EPPIC: Easing Pelvic Pain Interventions Clinical Research Program

Sponsor: State University of New York at Buffalo

View on ClinicalTrials.gov

Summary

The EPPIC (Easing Pelvic Pain Interventions Clinical Research Program) study evaluates an ultra-brief, 4 session cognitive behavioral pain treatment transdiagnostic in design for urologic chronic pain syndrome (UCPPS) with clinical and practical advantages over existing behavioral therapies whose length and focus limits their adoption by clinicians and coverage for mechanistically similar comorbidities. A theoretically informed, practical, empirically grounded approach will systematically unpack CBT's working mechanisms, clarify for whom it works, ease dissemination, appeal to patients, providers, payers, and policy makers in the COVID-19 era favoring low resource intensity treatments, and reduce cost and inefficiencies associated with high intensity therapies whose complexity, length, and scarcity restricts uptake and impact.

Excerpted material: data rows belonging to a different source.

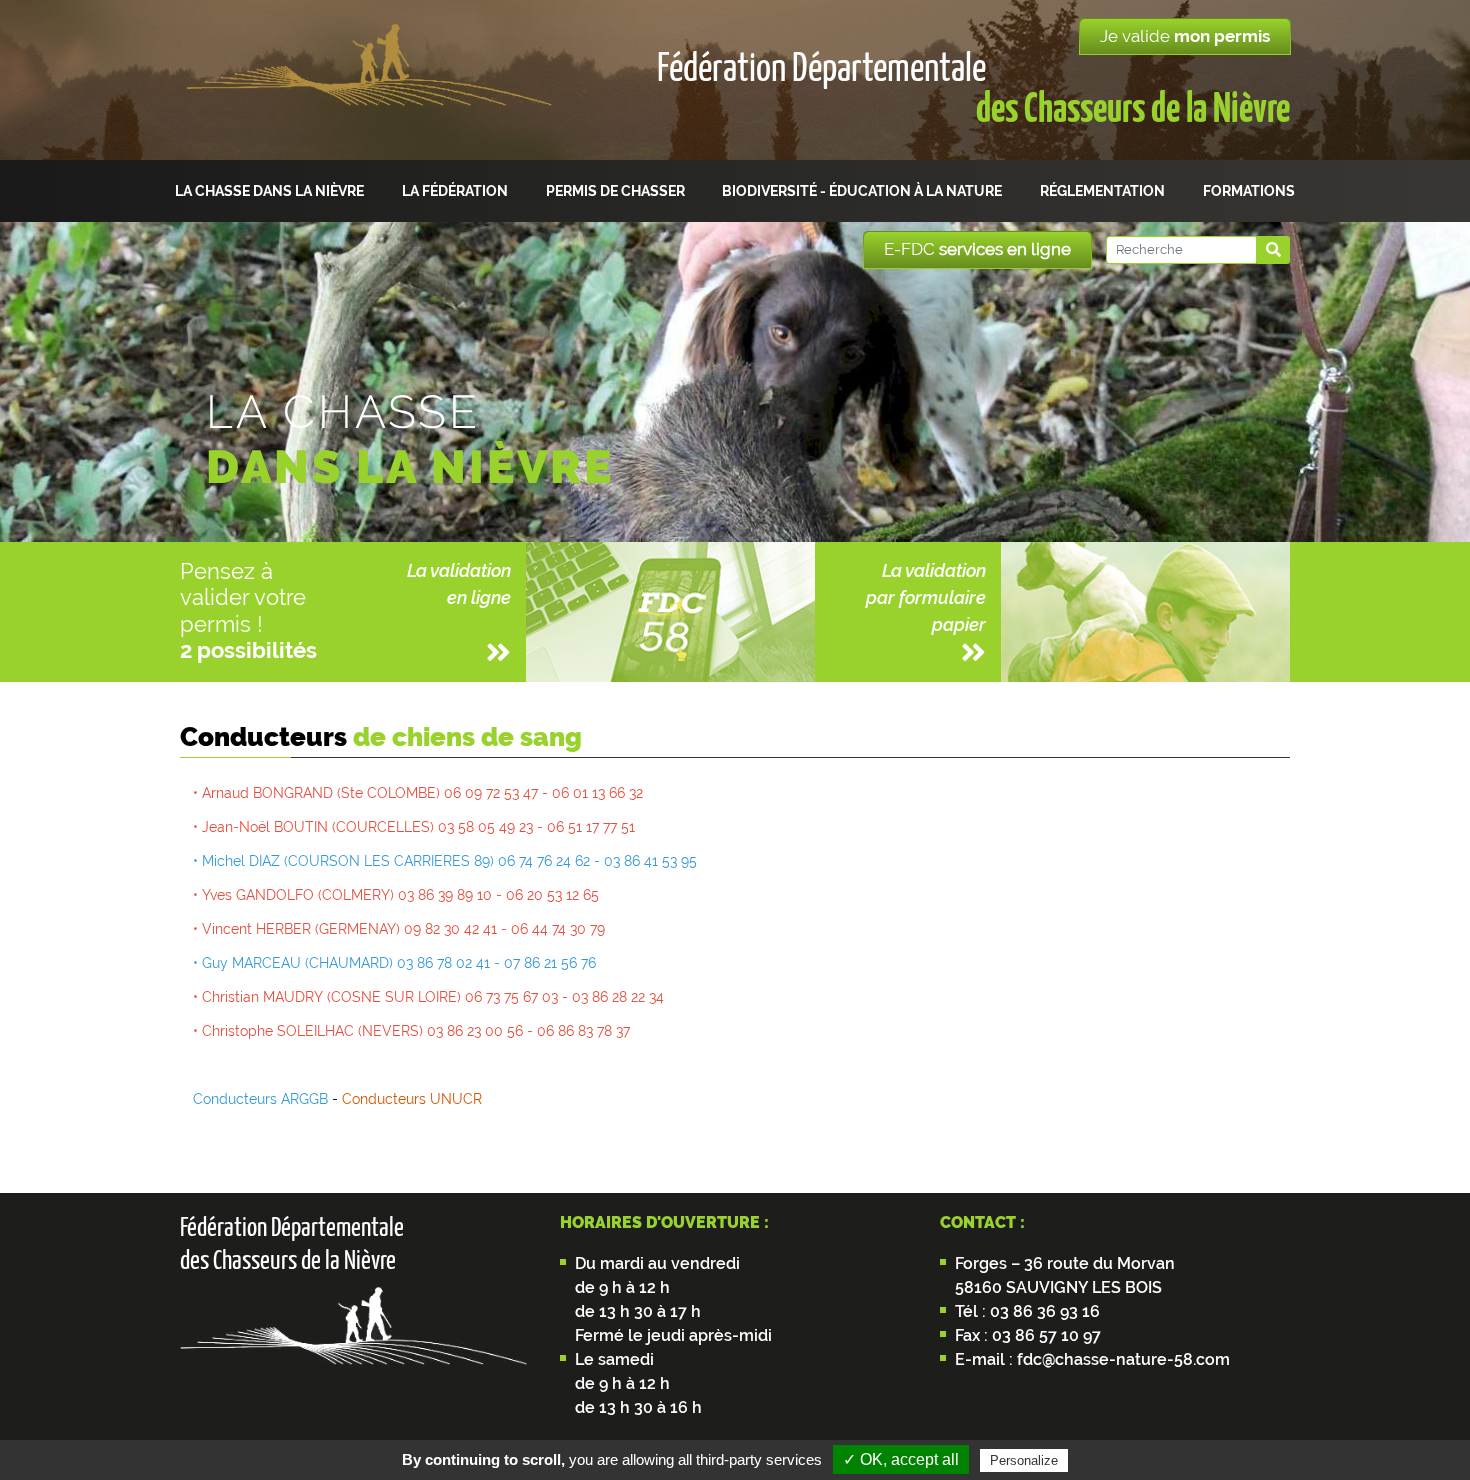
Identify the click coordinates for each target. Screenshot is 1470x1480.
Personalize (1024, 1460)
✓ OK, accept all (901, 1459)
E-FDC (977, 249)
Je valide (1185, 36)
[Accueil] (368, 80)
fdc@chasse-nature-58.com (1121, 1359)
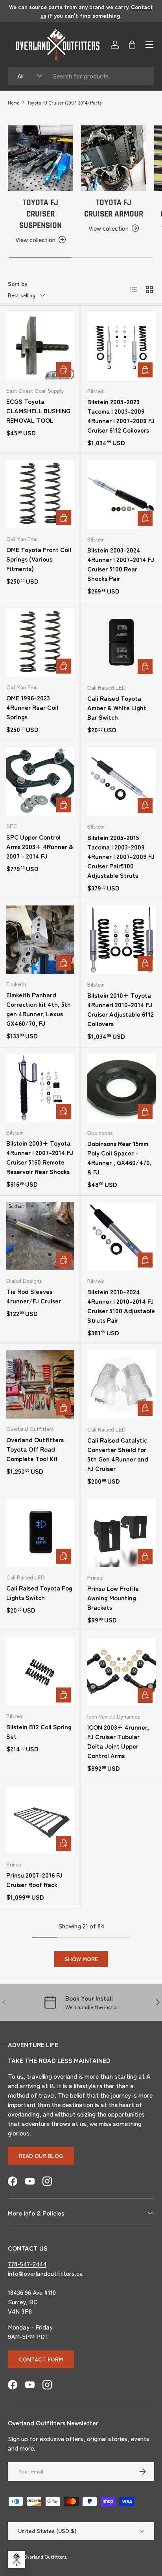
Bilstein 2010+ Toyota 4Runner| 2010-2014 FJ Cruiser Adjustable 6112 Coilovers (120, 1009)
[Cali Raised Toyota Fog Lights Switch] (40, 1533)
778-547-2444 (27, 2263)
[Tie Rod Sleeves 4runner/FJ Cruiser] (40, 1236)
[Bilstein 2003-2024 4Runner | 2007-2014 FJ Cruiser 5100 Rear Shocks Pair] (121, 494)
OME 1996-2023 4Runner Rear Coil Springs (32, 707)
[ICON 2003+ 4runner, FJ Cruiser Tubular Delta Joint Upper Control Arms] (121, 1671)
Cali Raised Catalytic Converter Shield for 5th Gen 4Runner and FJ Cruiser (117, 1454)
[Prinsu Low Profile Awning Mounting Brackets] (121, 1533)
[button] (132, 44)
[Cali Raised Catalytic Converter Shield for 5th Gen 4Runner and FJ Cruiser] (121, 1384)
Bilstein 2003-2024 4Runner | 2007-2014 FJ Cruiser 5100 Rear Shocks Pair (120, 564)
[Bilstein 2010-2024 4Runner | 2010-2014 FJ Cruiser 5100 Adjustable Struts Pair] (121, 1236)
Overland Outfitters (45, 2556)
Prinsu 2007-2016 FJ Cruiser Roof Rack (34, 1879)
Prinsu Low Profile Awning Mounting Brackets (113, 1597)
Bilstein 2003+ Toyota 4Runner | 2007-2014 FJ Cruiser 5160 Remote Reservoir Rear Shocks (39, 1157)
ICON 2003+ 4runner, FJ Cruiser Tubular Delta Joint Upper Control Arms (118, 1741)
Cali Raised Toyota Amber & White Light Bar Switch (116, 707)
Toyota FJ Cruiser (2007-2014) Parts (64, 102)
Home (13, 102)
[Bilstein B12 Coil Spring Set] (40, 1671)
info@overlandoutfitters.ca (45, 2273)
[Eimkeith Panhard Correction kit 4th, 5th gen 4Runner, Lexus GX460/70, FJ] (40, 939)
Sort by (17, 283)
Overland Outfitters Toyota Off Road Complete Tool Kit (35, 1449)
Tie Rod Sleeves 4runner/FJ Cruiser (33, 1295)
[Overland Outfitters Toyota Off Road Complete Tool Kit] (40, 1384)
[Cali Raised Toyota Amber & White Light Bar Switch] (121, 643)
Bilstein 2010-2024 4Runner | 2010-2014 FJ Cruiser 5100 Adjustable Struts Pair (121, 1306)
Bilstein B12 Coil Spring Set (39, 1731)
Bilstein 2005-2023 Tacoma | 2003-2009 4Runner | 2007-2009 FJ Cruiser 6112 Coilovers (121, 416)
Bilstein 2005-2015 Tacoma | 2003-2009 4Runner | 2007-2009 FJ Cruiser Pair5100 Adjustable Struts (121, 856)
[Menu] (149, 44)
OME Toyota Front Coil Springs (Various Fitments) (38, 559)
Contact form (41, 2359)
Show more (81, 1959)
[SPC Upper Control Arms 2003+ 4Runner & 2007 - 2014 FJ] (40, 781)
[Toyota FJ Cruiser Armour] (113, 158)
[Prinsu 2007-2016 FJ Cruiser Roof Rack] (40, 1820)
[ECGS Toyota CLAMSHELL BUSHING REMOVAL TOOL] (40, 346)
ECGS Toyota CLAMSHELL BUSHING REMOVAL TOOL (38, 410)
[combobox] (81, 76)
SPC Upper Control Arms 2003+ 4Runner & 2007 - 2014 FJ (39, 846)
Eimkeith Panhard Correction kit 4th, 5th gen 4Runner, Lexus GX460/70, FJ (38, 1009)
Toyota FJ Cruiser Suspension (40, 214)
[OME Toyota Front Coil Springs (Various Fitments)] (40, 494)
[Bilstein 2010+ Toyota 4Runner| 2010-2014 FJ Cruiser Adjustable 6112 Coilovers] (121, 939)
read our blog (41, 2156)
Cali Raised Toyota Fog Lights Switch (39, 1592)
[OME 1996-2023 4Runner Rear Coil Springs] (40, 643)
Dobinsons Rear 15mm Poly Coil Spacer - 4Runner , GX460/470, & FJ (119, 1157)
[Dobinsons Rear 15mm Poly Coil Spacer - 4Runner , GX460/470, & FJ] (121, 1088)
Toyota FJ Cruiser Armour (113, 208)
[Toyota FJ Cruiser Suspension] (40, 158)
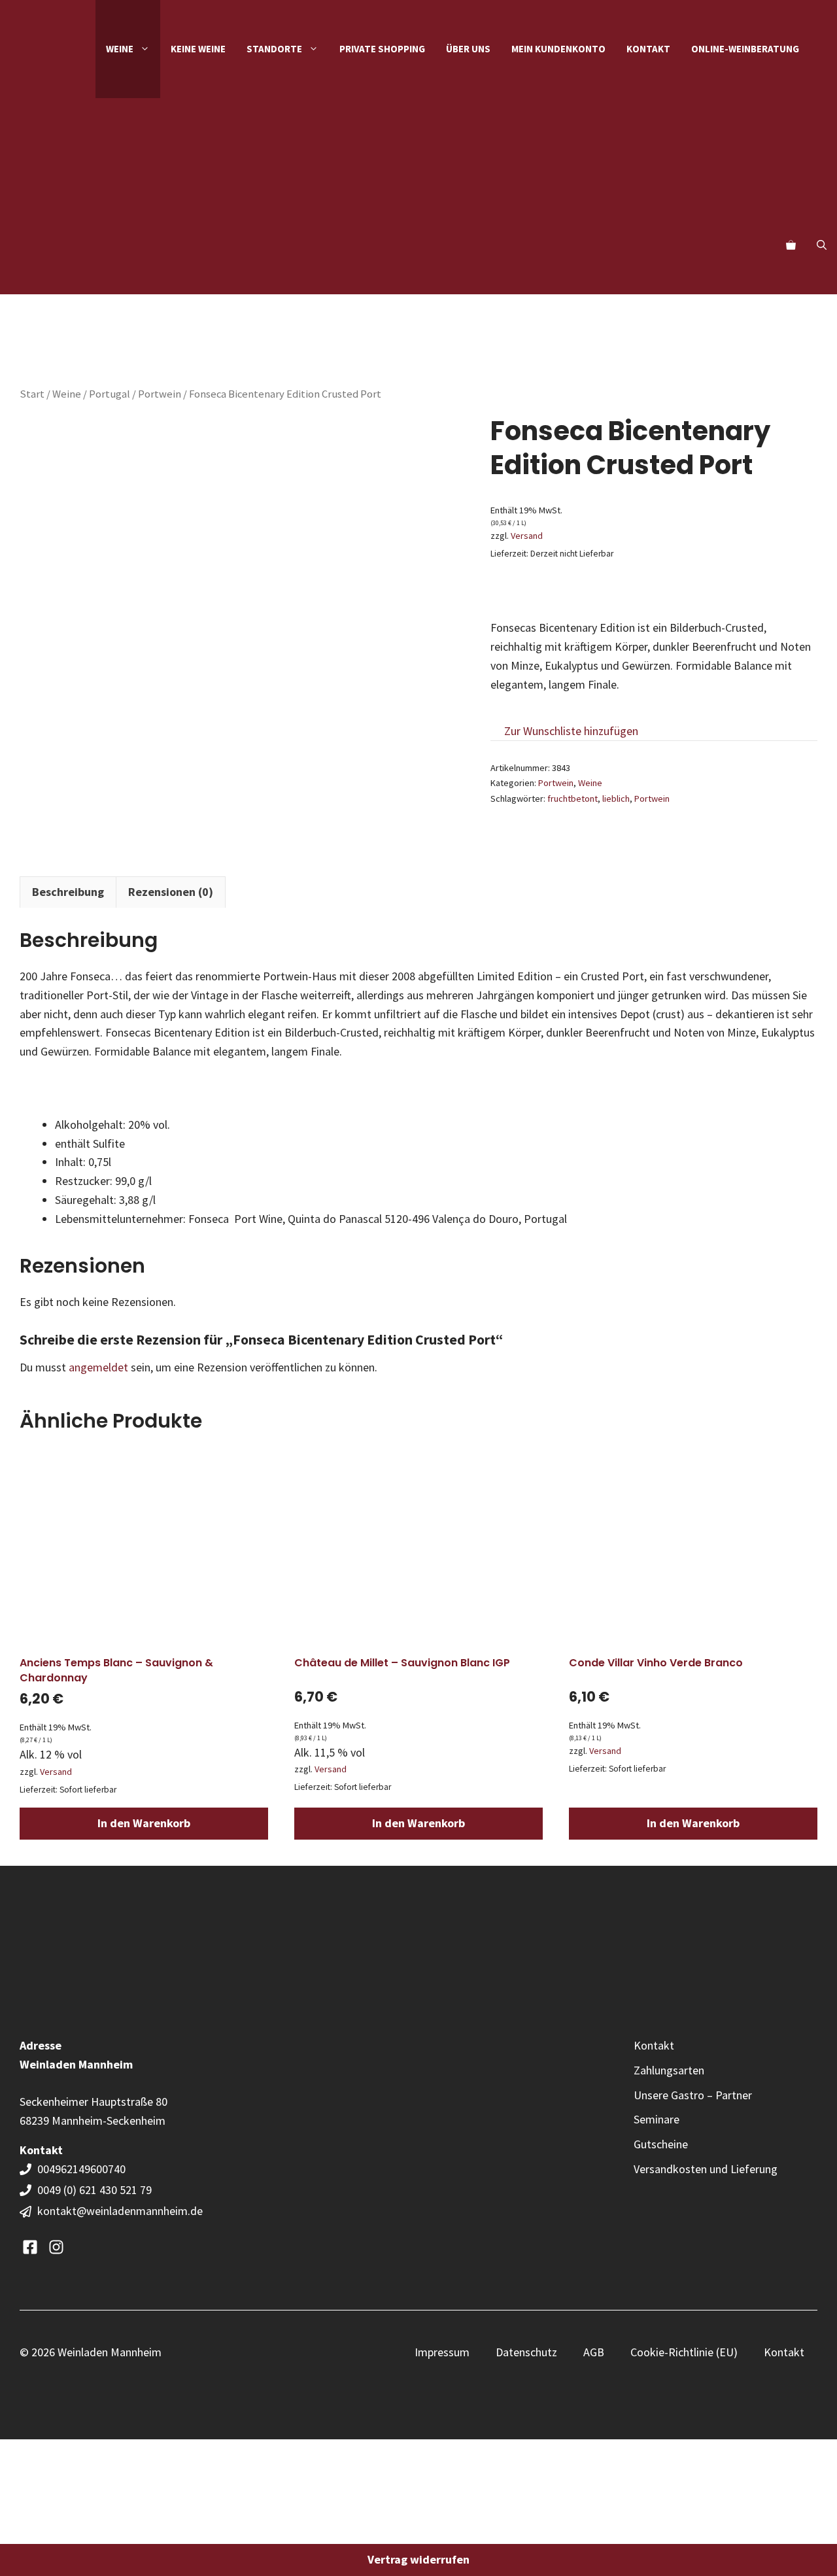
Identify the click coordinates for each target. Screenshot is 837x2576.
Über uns (468, 49)
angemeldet (98, 1367)
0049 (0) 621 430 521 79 (94, 2189)
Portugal (109, 394)
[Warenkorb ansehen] (791, 245)
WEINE (119, 49)
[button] (821, 245)
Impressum (442, 2352)
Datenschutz (526, 2352)
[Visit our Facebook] (30, 2247)
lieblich (616, 798)
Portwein (159, 394)
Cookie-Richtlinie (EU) (684, 2352)
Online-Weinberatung (745, 49)
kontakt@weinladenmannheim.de (120, 2210)
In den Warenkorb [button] (143, 1822)
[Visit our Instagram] (56, 2247)
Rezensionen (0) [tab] (170, 891)
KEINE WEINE (198, 49)
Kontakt (648, 49)
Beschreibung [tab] (68, 891)
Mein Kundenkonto (558, 49)
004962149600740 (82, 2168)
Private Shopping (382, 49)
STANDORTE (274, 49)
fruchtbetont (572, 798)
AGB (593, 2352)
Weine (66, 394)
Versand (527, 535)
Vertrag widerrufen (418, 2559)
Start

Official title: A Brief, Transdiagnostic Cognitive Behavioral Treatment for Urological Chronic Pelvic Pain Syndrome: Processes, Predictions, Outcomes

Key Details

Gender

All

Age Range

18 Years - 70 Years

Study Type

INTERVENTIONAL

Enrollment

240

Start Date

2022-08-10

Completion Date

2028-07-31

Last Updated

2026-01-26

Healthy Volunteers

No

Interventions

BEHAVIORAL

Minimal Contact-Cognitive Behavior Therapy

This 4 session largely home-based version of CBT with minimal therapist contact treatment is aimed at improving UCPPS symptoms by teaching symptom self-management skills that modify illness beliefs, information processing strategies, and reactions that aggravate pelvic pain and urinary symptoms.

BEHAVIORAL

Patient Education/Support

This 4 session largely home-based treatment is aimed at improving UCPPS symptoms through the provision of support and science-based information about UCPPS symptoms, how it is diagnosed, its causes, impacts, and triggers, treatment options and a collaborative relationship between the patient and clinician.

Locations (3)

UCLA

Los Angeles, California, United States

University of Michigan

Ann Arbor, Michigan, United States

University at Buffalo (the only clinical site where treatment is delivered)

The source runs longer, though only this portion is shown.